=== SELECTED PASSAGE ===
/---

That 'stretched' effect on the image is a vertical linearity issue. The way I see it the entire image above his waist is stretched or the entire area below his waist is compressed(depending on how you look at it). That can likely be cured by feeding a pattern of evenly spaced horizontal bars to the set and adjusting the Vertical height and linearity controls until the spacing of the bars on screen is even(you may have to tweak the vertical centering too).
If it is going blue with different brightness settings then you need to readjust CRT bias. With a blank raster turn the brightness and color level controls to minimum, flip the service switch on the back to collapse the vertical deflection, and turn all the rear screen(sometimes labeled G2) controls to minimum(for this part have a mirror set up so you can watch the set while adjusting the rear controls) then turn red up until a dim red line appears, turn the green back up until you have yellow, and turn the blue back up until you have white, flip the service switch back to normal position to reactivate vertical deflection, and turn brightness up until satisfactory. Now play a gray scale test pattern, and if the gray scale is still tinted there should be some red,green,blue level controls other than the screen controls to adjust tweak those to kill the tint in the monochrome picture. Make sure you also dial in the brightness and contrast to acceptable levels.
After that is done turn the color level up and place a color bars test pattern on the screen and adjust hue and color level for most accurate reasonably saturated color, switch to live action content and tweak hue and possibly color level controls for good skin tones if need be.
The problem with that white line is one of two things. It is either a convergence or usually in curable video design limitation. Get a test pattern with wider monochrome cross hatched bars and see if the bars are color fringed or pure white when displayed. If fringed readjust convergence. If the fringes disappear then what is happening is that the vertical line you were displaying is so thin that the frequency of the pulse representing it is high enough to be above the cutoff of the high pass filter for the chroma circuits and thus cause monochrome noise to leak into chroma circuits. This set predates comb and notch filters so color noise gets into the black and white image and black and white noise gets into the color circuits by the limitations of the design.
There are probably adjustments for the chromatic somewhere. The chromatic was basically just another set of controls for brightness contrast, hue, and color level that could be switched in in place of the user controls so that if someone monkeyed with the user controls and you were in a hurry or you could not get them right your self you could push the button to 'fix it'. The chromatic adjustments drift with time and when you resetup the set like the above screens adjustment I mentioned.

\---

=== RECORDS SUPPLIED ===
/---

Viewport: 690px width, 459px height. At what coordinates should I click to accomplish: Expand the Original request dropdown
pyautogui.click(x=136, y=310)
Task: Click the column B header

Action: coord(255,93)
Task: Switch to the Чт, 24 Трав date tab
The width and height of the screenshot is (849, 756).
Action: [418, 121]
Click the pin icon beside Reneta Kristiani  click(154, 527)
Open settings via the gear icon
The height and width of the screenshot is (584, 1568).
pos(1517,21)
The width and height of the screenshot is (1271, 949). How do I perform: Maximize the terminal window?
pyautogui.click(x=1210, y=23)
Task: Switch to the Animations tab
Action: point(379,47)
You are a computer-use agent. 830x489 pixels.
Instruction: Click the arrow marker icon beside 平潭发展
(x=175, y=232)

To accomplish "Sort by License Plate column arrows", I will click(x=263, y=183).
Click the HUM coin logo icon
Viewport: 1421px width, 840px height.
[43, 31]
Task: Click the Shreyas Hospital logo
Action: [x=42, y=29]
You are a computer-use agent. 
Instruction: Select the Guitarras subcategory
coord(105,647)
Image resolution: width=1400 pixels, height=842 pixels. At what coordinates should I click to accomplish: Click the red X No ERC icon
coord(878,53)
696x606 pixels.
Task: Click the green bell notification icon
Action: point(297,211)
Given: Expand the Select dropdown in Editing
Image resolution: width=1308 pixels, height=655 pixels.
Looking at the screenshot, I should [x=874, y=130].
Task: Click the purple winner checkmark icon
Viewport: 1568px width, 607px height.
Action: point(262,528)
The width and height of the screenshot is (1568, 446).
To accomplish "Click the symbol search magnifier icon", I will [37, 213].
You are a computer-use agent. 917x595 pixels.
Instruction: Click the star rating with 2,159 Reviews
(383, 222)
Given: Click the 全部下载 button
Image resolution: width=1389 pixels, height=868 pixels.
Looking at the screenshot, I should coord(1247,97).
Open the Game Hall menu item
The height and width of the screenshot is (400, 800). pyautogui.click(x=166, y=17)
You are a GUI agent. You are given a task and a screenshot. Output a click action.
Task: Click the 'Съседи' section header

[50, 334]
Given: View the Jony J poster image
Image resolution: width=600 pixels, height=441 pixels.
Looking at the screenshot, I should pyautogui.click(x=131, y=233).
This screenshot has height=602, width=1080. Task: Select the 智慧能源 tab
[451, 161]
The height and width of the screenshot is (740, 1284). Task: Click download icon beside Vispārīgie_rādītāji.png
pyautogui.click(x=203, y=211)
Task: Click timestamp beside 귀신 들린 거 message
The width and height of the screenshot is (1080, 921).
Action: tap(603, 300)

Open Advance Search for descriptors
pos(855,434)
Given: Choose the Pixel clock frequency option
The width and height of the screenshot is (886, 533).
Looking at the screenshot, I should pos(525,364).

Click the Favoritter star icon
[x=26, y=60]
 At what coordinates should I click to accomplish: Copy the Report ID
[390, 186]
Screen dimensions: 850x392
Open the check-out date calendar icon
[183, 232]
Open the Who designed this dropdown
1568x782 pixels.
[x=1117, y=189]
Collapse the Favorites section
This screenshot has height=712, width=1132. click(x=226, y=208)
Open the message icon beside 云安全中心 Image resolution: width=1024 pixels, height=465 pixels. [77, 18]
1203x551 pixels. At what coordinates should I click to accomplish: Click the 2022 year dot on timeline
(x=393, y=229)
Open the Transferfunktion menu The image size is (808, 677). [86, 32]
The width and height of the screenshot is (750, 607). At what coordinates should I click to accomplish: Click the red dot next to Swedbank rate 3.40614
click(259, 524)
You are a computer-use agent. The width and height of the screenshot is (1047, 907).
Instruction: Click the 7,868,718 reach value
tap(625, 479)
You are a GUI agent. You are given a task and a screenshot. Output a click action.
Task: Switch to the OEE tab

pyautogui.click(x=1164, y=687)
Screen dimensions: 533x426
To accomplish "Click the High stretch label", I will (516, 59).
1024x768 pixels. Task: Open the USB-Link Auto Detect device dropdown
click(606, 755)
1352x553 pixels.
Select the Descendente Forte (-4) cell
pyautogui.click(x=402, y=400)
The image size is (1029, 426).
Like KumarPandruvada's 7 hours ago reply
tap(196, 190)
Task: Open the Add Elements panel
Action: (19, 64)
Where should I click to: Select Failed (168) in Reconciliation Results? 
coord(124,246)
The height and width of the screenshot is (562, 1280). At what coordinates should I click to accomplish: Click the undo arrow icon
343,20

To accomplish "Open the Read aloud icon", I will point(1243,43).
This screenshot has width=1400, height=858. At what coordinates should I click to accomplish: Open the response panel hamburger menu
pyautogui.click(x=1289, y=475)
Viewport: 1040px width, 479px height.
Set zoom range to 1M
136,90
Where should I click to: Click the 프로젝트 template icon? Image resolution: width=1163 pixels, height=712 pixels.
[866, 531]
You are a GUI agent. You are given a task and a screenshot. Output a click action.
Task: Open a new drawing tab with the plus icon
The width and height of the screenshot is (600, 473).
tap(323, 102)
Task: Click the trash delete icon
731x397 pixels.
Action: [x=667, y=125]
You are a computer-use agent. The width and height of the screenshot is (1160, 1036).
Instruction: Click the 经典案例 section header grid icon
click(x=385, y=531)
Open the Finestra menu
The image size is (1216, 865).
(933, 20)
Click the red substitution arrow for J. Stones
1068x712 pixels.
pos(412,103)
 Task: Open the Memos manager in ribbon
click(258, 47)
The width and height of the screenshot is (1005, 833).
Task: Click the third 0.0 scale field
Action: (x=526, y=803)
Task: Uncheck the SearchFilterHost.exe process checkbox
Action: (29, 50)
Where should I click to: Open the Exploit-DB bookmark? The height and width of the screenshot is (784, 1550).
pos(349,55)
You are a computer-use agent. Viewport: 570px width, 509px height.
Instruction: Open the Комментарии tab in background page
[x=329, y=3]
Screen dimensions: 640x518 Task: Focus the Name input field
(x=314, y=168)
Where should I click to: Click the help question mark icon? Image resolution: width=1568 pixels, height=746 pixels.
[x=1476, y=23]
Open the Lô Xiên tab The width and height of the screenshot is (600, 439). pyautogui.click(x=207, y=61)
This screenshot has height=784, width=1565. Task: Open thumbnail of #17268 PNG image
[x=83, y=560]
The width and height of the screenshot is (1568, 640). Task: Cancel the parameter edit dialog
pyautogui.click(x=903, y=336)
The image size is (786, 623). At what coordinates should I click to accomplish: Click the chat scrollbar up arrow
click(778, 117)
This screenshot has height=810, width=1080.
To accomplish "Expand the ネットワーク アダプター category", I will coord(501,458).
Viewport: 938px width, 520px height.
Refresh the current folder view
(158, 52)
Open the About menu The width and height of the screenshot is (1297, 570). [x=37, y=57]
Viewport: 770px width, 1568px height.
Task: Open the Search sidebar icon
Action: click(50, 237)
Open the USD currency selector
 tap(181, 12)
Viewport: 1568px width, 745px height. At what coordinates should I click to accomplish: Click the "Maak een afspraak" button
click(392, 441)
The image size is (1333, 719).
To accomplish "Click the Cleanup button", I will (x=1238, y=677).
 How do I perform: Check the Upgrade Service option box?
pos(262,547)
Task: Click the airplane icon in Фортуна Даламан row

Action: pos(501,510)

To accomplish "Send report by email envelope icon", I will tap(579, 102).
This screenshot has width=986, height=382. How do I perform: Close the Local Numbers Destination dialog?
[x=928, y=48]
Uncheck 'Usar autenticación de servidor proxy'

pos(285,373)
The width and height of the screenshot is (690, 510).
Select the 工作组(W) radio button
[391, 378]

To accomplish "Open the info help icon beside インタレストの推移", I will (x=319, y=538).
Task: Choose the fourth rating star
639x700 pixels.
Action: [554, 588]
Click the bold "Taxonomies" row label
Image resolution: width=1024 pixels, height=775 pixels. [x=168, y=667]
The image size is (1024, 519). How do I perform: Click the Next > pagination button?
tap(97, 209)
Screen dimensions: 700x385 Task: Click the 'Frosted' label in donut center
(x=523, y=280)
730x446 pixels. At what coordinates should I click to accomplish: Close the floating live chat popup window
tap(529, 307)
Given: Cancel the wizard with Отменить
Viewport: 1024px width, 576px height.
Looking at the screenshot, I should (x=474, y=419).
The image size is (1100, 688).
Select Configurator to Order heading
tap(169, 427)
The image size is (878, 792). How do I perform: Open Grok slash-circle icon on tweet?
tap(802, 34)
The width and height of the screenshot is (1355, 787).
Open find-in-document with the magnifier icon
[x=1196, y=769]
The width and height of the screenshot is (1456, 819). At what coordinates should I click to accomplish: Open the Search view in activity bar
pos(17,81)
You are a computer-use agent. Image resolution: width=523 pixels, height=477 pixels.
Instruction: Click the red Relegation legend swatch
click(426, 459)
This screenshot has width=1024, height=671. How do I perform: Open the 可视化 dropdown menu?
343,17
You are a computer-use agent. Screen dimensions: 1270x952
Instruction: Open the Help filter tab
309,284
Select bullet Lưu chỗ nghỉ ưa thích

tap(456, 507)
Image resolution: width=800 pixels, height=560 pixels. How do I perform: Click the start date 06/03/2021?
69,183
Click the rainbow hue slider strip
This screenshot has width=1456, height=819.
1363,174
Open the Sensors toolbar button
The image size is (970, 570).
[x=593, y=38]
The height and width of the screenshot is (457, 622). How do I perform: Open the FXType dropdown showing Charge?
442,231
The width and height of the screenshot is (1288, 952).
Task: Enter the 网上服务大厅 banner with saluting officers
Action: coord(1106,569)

\---

=== GIVEN REQUEST ===
In the TV repair text, what kind of issue is the "stretched" effect on the image said to be? Use only the TV repair text for this.

=== OUTPUT OF THE EXERCISE ===
A vertical linearity issue.